Mrs May proposed that the negotiations should be conducted in four-day blocks every month and that everything should remain secret until the end.

The EU has already agreed to a "transparent" process, with the Commission publishing all negotiating documents immediately and checking back with the member-states and the European Parliament each step along the way.

The EU has been clear about the sequencing of the talks too, starting with the divorce settlement and only moving on to future arrangements such as a trade deal after sufficient progress is made on the first issues.

Mrs May called for this sequence to be reversed, so that the two sides would start talking about trade right away, leaving arguments about the divorce bill until the end.

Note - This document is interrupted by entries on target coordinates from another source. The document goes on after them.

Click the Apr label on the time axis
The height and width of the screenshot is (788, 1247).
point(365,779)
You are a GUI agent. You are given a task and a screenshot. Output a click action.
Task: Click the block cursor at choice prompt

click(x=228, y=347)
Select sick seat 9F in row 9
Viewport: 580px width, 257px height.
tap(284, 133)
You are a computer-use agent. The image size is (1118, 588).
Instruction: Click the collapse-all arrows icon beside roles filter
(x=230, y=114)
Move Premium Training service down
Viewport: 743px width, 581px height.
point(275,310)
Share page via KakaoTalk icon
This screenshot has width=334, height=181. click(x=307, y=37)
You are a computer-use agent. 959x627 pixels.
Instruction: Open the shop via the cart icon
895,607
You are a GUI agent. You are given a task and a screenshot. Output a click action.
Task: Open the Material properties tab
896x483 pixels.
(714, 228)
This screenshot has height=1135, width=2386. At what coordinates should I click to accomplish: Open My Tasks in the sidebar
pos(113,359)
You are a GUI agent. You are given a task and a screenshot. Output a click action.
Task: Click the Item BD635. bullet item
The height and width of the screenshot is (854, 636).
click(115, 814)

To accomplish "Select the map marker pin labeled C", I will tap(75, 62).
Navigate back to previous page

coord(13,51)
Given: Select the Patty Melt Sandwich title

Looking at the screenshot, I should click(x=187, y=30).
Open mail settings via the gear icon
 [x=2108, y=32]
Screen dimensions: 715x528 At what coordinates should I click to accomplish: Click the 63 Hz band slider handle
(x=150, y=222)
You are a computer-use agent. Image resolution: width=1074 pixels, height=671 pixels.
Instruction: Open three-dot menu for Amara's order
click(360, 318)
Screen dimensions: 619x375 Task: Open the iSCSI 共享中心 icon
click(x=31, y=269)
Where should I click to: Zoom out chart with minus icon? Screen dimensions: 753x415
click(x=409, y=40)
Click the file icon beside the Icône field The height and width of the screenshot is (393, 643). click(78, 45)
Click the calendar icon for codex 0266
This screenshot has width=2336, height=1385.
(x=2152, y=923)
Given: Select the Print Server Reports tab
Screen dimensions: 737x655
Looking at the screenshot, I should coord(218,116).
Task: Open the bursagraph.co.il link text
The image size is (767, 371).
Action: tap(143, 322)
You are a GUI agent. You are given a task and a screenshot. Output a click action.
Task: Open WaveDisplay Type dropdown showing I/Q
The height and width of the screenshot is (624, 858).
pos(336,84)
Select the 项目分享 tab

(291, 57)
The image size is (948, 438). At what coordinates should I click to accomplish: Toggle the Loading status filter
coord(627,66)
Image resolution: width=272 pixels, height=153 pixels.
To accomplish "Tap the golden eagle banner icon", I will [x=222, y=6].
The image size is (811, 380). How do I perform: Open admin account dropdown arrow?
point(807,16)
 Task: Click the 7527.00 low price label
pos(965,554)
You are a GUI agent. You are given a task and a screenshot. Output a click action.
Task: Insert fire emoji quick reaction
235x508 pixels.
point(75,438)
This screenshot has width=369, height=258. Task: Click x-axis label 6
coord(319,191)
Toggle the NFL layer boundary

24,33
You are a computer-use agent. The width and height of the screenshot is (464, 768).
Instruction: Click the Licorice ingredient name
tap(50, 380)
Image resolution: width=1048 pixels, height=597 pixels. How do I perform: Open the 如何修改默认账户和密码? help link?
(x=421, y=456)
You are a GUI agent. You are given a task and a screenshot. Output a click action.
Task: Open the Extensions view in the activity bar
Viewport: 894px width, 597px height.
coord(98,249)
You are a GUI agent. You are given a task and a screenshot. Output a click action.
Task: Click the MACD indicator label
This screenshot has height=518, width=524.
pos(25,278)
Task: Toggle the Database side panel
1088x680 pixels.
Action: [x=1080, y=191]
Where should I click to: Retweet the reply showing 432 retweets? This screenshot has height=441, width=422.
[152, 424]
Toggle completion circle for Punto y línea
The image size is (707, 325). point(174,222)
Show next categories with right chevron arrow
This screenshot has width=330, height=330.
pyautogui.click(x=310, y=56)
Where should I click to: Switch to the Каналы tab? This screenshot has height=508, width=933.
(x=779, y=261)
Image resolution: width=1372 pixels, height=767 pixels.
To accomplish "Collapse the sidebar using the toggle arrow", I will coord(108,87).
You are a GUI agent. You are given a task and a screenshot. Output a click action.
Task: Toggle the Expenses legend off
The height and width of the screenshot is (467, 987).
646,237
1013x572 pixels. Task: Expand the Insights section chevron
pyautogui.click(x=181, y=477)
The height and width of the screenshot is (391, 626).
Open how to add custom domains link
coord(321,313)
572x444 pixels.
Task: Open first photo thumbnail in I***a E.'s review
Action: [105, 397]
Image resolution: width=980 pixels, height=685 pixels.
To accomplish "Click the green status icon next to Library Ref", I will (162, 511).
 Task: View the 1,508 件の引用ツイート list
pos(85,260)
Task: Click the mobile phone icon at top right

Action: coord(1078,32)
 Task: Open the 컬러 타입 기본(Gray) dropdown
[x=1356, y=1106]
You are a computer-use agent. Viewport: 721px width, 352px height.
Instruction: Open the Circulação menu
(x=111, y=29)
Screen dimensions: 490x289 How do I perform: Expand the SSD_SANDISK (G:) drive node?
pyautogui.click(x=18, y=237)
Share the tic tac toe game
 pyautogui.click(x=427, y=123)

“Let us make Brexit a success,” she said, describing her vision of a prosperous, outward-looking Britain, as closely integrated with the European single market as possible, without its obligations.

Mr Juncker told her he wanted good relations between Britain and the EU but that the outcome she envisioned was impossible. As a third country, outside the single market and the customs union, Britain would almost certainly be worse off than today.

“Brexit cannot be a success,” he said.

Apparently taken aback, Mrs May insisted that her vision was realistic, citing Protocol 36 of the Lisbon Treaty as a template for single market access.

“For Juncker’s people, an internal alarm went off. They had feared something like this beforehand, now it was happening,” Gutschker writes.

The more I hear, the more sceptical I become,

Protocol 30 allowed the UK and Ireland to opt out of all police and criminal justice measures but to opt in to any individual measures they chose.

As home secretary, Mrs May announced in 2014 that Britain was opting out of all the measures but would opt back in to 35 of them. Now she wants to take the same approach to the single market, opting out of its obligations, including free movement of people and ECJ oversight, but opting back into parts of it on a sector-by-sector basis.

More sceptical

“The more I hear, the more sceptical I become,” Mr Juncker told her.

Then Mrs May turned to Britain’s divorce bill, which the EU estimates could be as high as €65 billion. Mrs May said Britain did not owe the EU a penny, because there was nothing in the treaties about an exit bill. Her European guests pointed out that Britain had made financial commitments as an EU member-state which were legally binding.

Mr Davis said the EU would be unable to enforce their demands because Britain would have left and would no longer be under the jurisdiction of the ECJ.

In response Mr Juncker reportedly said ‘OK’, but then the other member-states would be unwilling to agree a trade deal with Britain.

Mr Juncker was so alarmed by what he heard from Mrs May and Mr Davis that he called Angela Merkel shortly after 7am the following day, telling her that the prime minister was living in a different galaxy and was deluding herself.

A couple of hours later, Ms Merkel told the Bundestag that the EU was firm in its approach to the Brexit talks, adding that "I have the feeling that some in Britain are under some illusions".

Labour and the Liberal Democrats have pounced on the report of the dinner to warn that Mrs May and Mr Davis risk driving the Brexit talks over a cliff. After the dinner, Mr Juncker told aides he now puts the likelihood of the talks collapsing at "over 50 per cent".

The leaking of a detailed description of the dinner is an unsubtle effort to influence the debate in Britain and push Mrs May towards what the Commission sees as a more realistic approach.

“Sometimes the alarm clock has to ring loudly until the deep sleep is over,” Gutschker writes.